• _Set exercise_:
Return every line in the rows below that contains the string "Instruction", treating uppercase and lowercase letters as different.

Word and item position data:

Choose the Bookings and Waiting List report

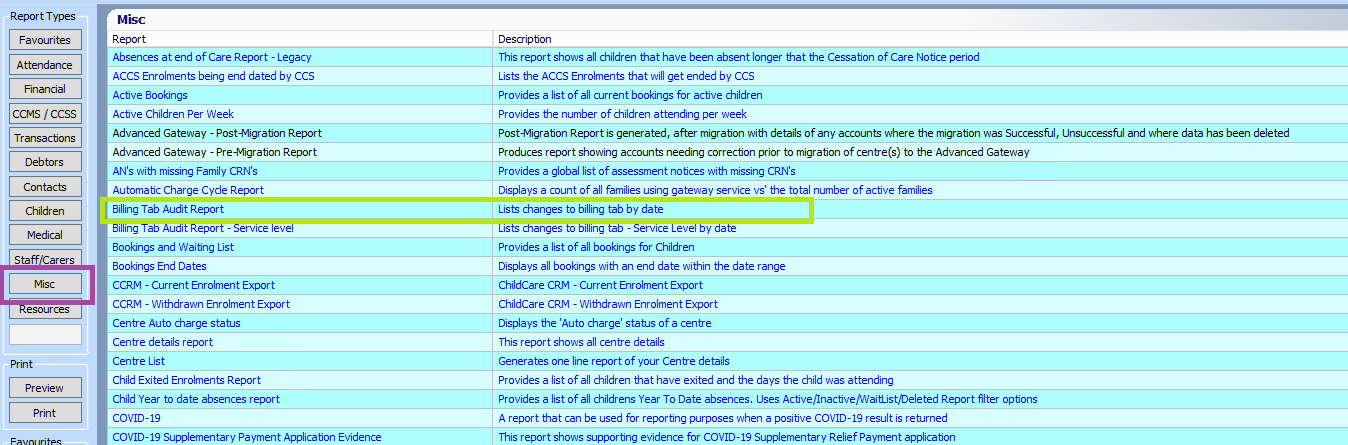coord(173,247)
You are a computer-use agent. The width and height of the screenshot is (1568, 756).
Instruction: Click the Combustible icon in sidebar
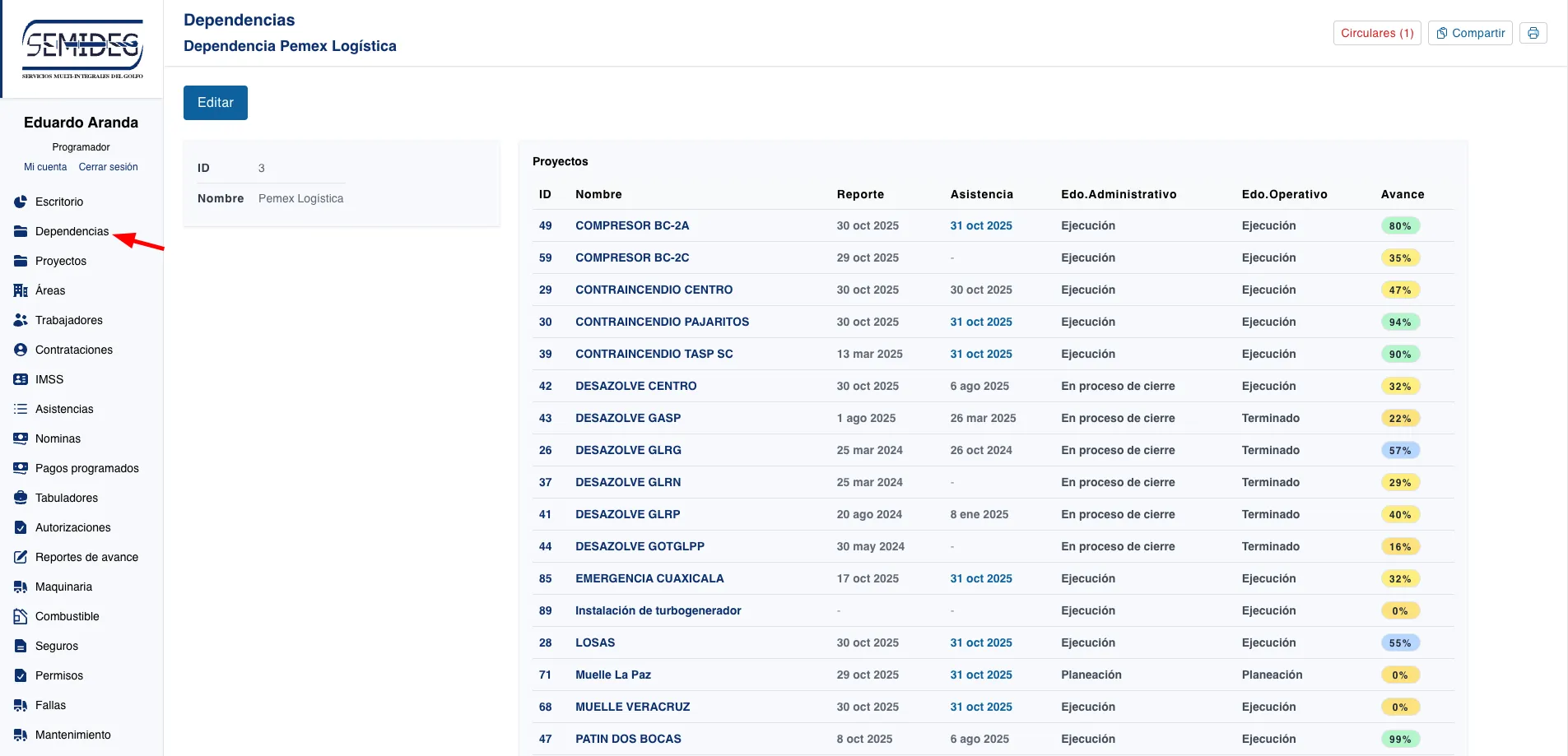[x=21, y=616]
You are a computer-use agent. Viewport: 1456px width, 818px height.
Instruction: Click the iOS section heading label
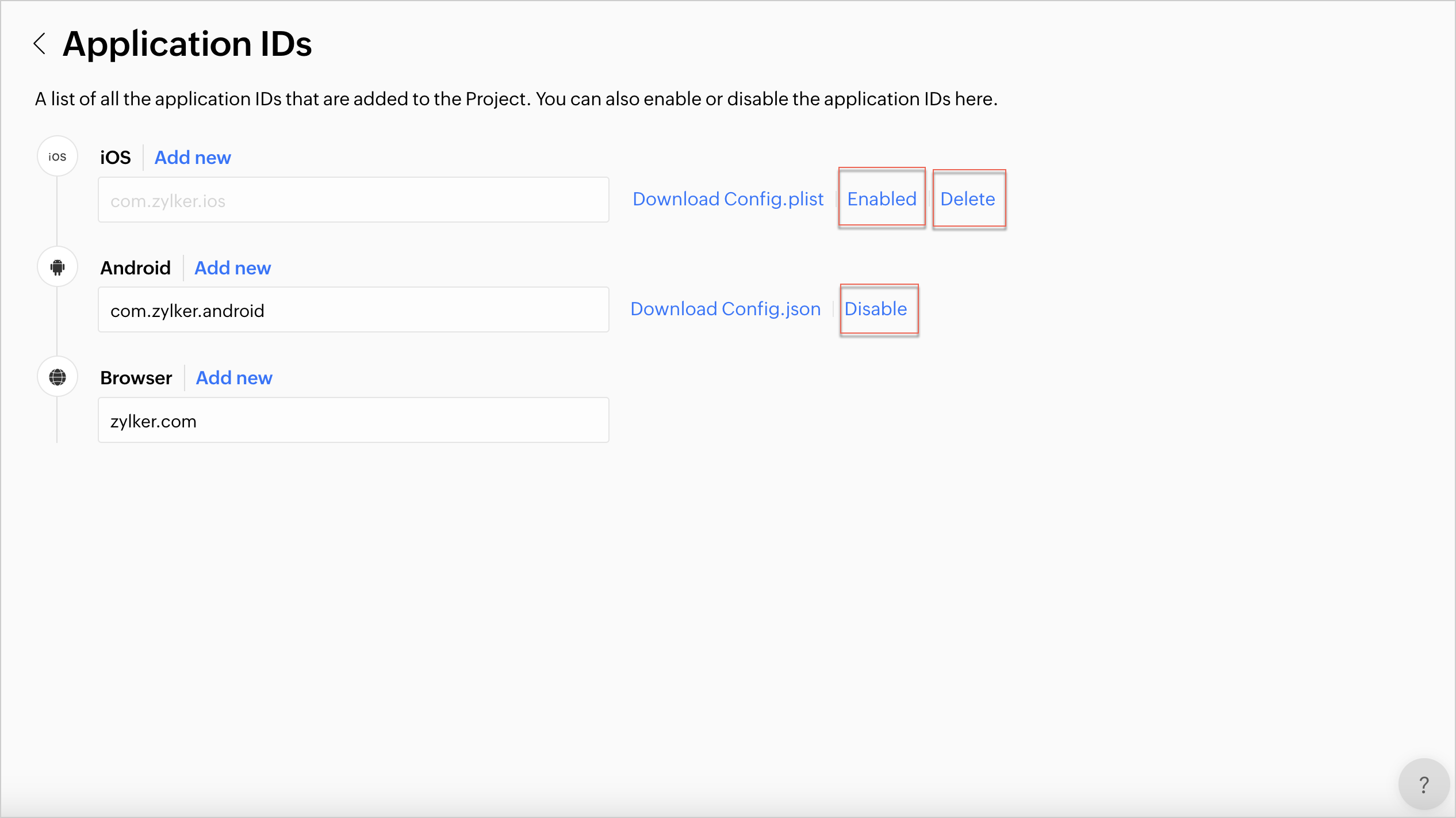tap(116, 158)
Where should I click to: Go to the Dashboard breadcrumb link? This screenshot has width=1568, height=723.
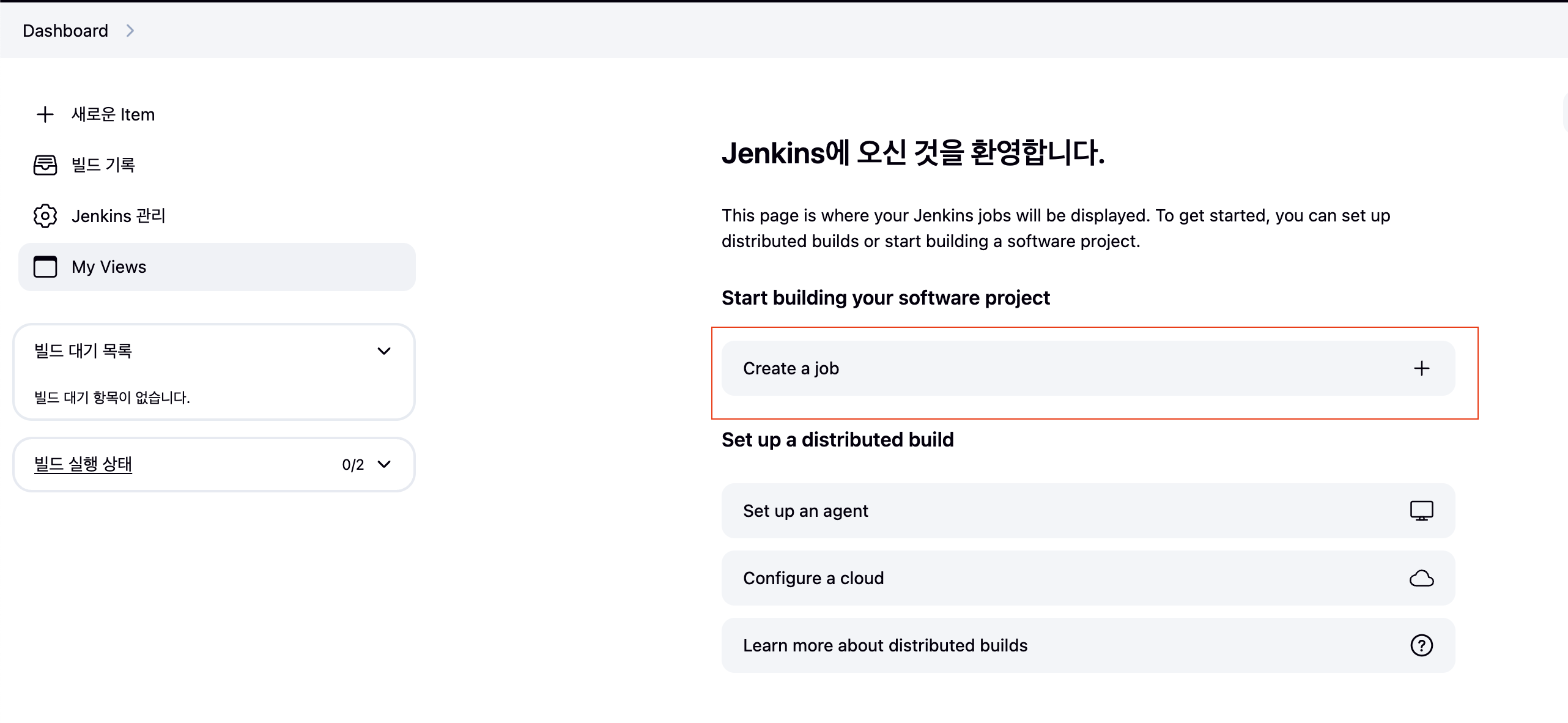pos(65,31)
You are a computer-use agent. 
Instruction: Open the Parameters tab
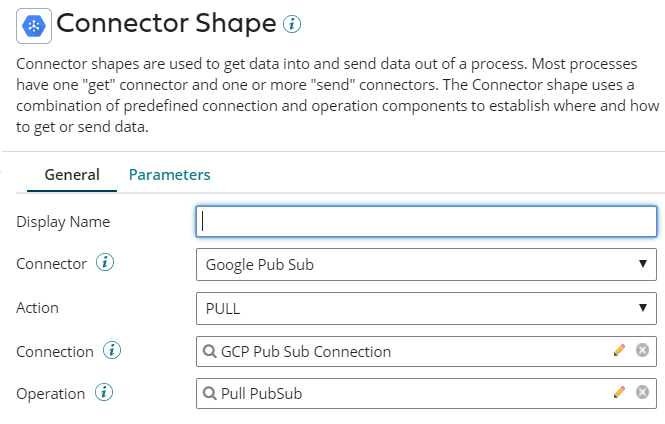point(169,174)
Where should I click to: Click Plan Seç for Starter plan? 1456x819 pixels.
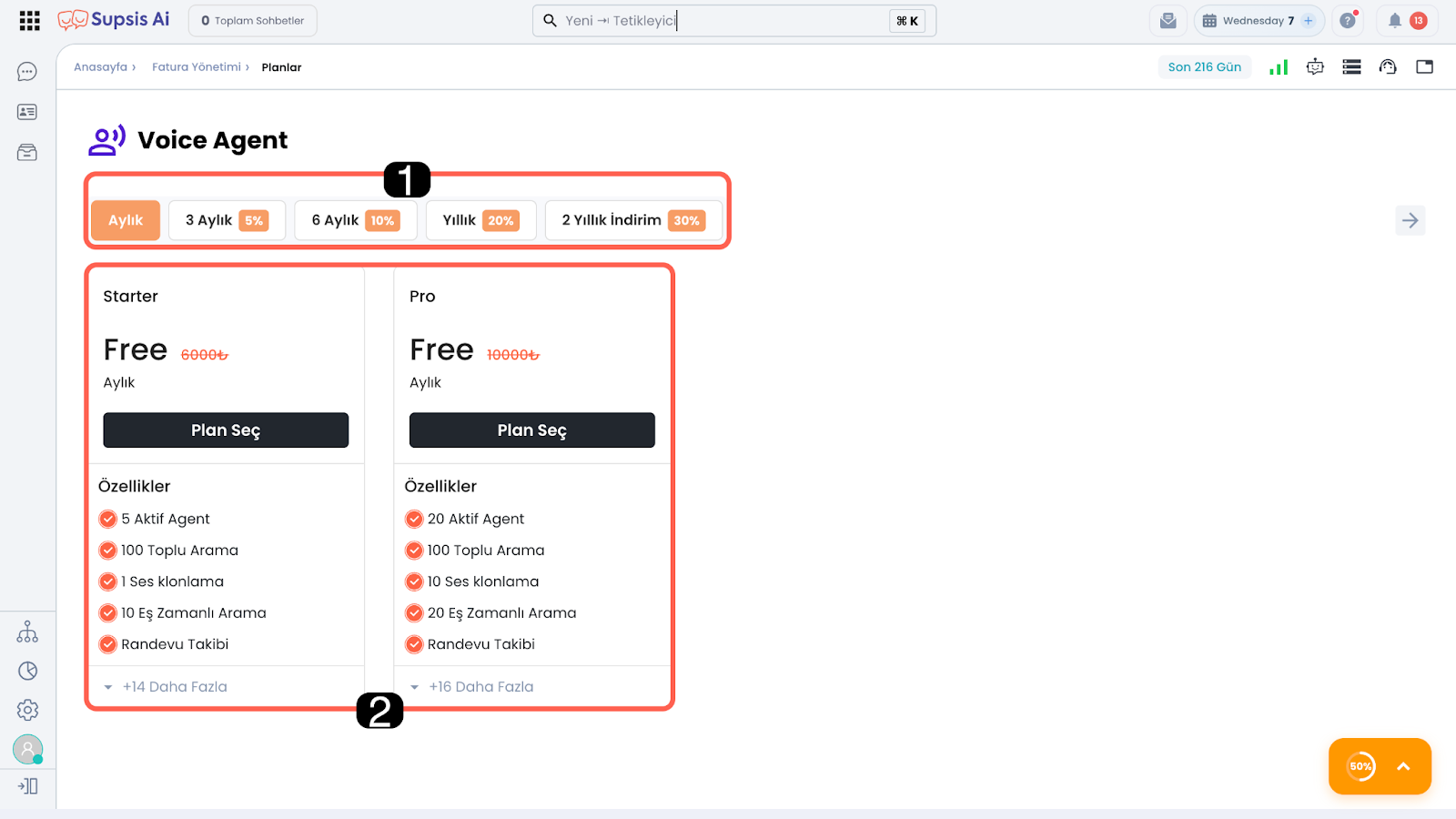click(x=226, y=430)

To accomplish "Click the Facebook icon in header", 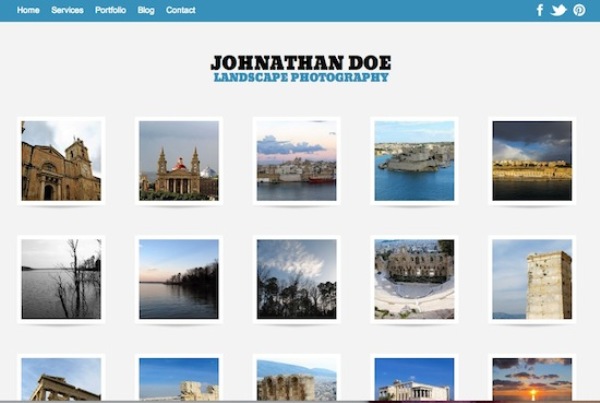I will pyautogui.click(x=540, y=10).
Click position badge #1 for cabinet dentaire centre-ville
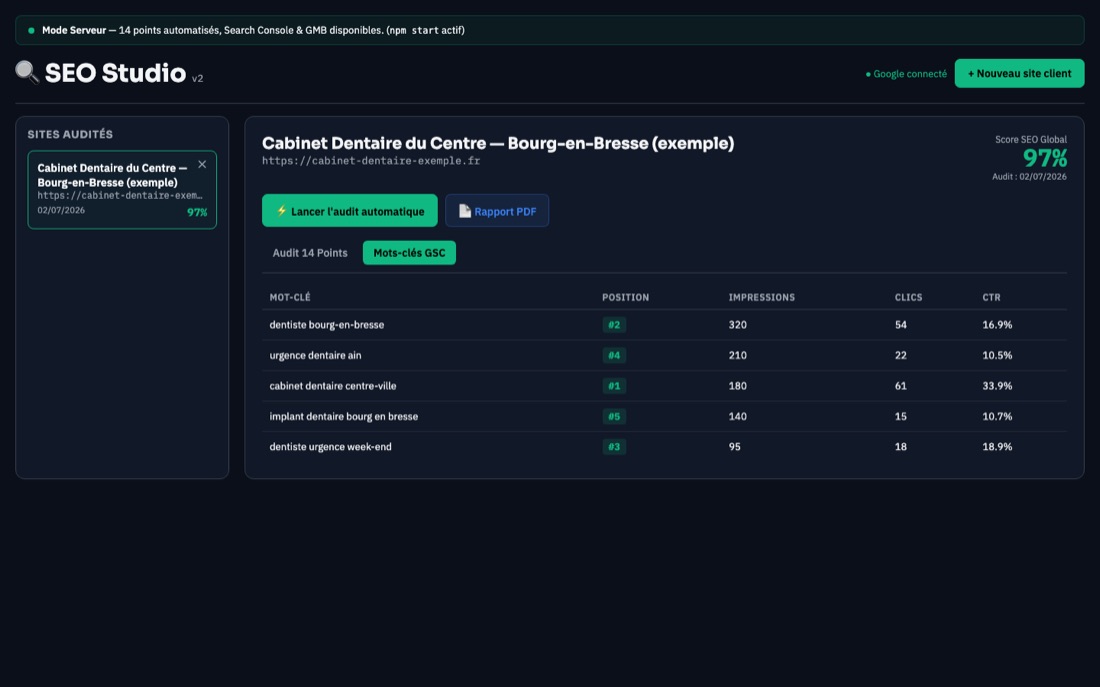The image size is (1100, 687). point(614,386)
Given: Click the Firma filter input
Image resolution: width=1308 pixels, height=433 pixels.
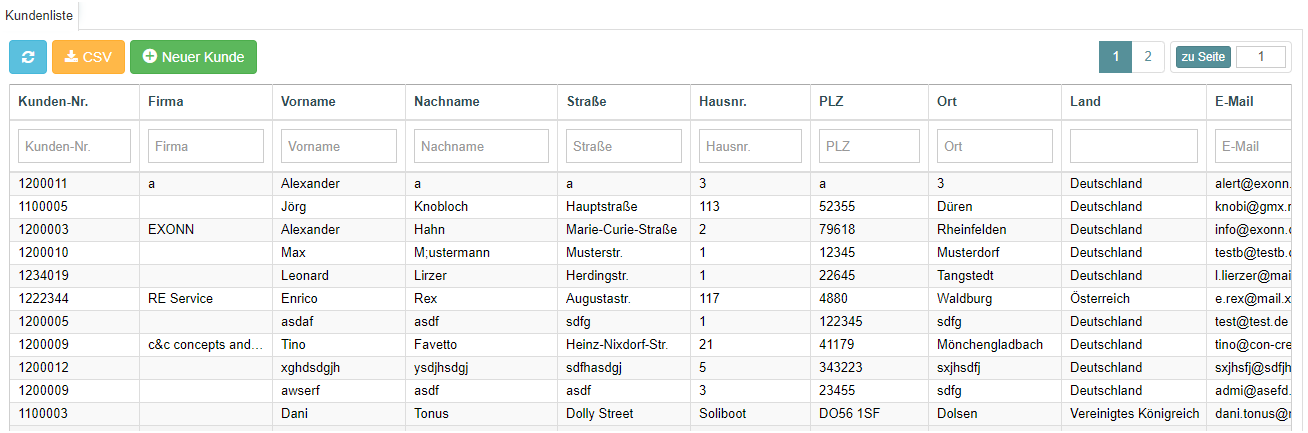Looking at the screenshot, I should (206, 146).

• _Result of this task_:
Instruction: Click the Combustible icon in sidebar
Instruction: Click the iOS section heading label
Instruction: Open the Parameters tab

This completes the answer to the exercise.